Linen usage prediction for the next 30 days / 7 days
> Using Azure ML SDK v2 (MLClient).

In [None]:

# Install SDK v2 (run once in the notebook if needed)
!pip install --quiet azure-ai-ml azure-identity

In [None]:

!pip show azure-ai-ml

In [None]:
# Connect using MLClient (SDK v2)
from azure.identity import DefaultAzureCredential, InteractiveBrowserCredential
from azure.ai.ml import MLClient, Input
from azure.ai.ml.entities import AmlCompute

try:
    credential = DefaultAzureCredential()
    credential.get_token("https://management.azure.com/.default")
except Exception:
    credential = InteractiveBrowserCredential()

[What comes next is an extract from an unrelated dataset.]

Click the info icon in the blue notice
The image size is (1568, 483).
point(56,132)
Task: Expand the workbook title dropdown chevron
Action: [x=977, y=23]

# MLClient will read configuration from ./config.json or env vars if present
ml_client = MLClient.from_config(credential=credential)
print('MLClient initialized for subscription/workspace')

In [None]:

import pandas as pd
df = pd.read_csv('./src/usage.csv')
print(df.columns.tolist())
print(df.head())

In [None]:

target_column_name = 'LinenUsage'
time_column_name = 'Date'
forecast_horizon = 30
df[time_column_name] = pd.to_datetime(df[time_column_name])
df = df.sort_values(time_column_name).reset_index(drop=True)
print(df.dtypes)
print('Rows:', len(df))

In [None]:
# Create or get a compute target via MLClient (AmlCompute entity)
compute_name = 'cpu-cluster' # to be repalced by the cluster name in Azure
existing = {c.name: c for c in ml_client.compute.list()}
if compute_name in existing:
    print('Found compute:', compute_name)
else:
    print('Creating compute:', compute_name)
    compute = AmlCompute(name=compute_name, size='STANDARD_D2_V2', min_instances=0, max_instances=4)
    ml_client.compute.begin_create_or_update(compute).result()
    print('Compute created')

In [None]:
# Install MLflow (run once if needed)
!pip install --quiet mlflow

In [None]:
# Configure MLflow local tracking (change URI to server if you have one)
import mlflow
mlflow.set_tracking_uri('file:./mlruns')
mlflow.set_experiment('linen-forecast-experiment')
print('MLflow tracking URI:', mlflow.get_tracking_uri())

In [None]:
# Define AutoML forecasting job and submit it while logging to MLflow
from azure.ai.ml.automl import forecasting
import json, os

# Use Input to point to the local CSV - MLClient will handle upload as needed
training_data = Input(type='uri_file', path='./src/usage.csv')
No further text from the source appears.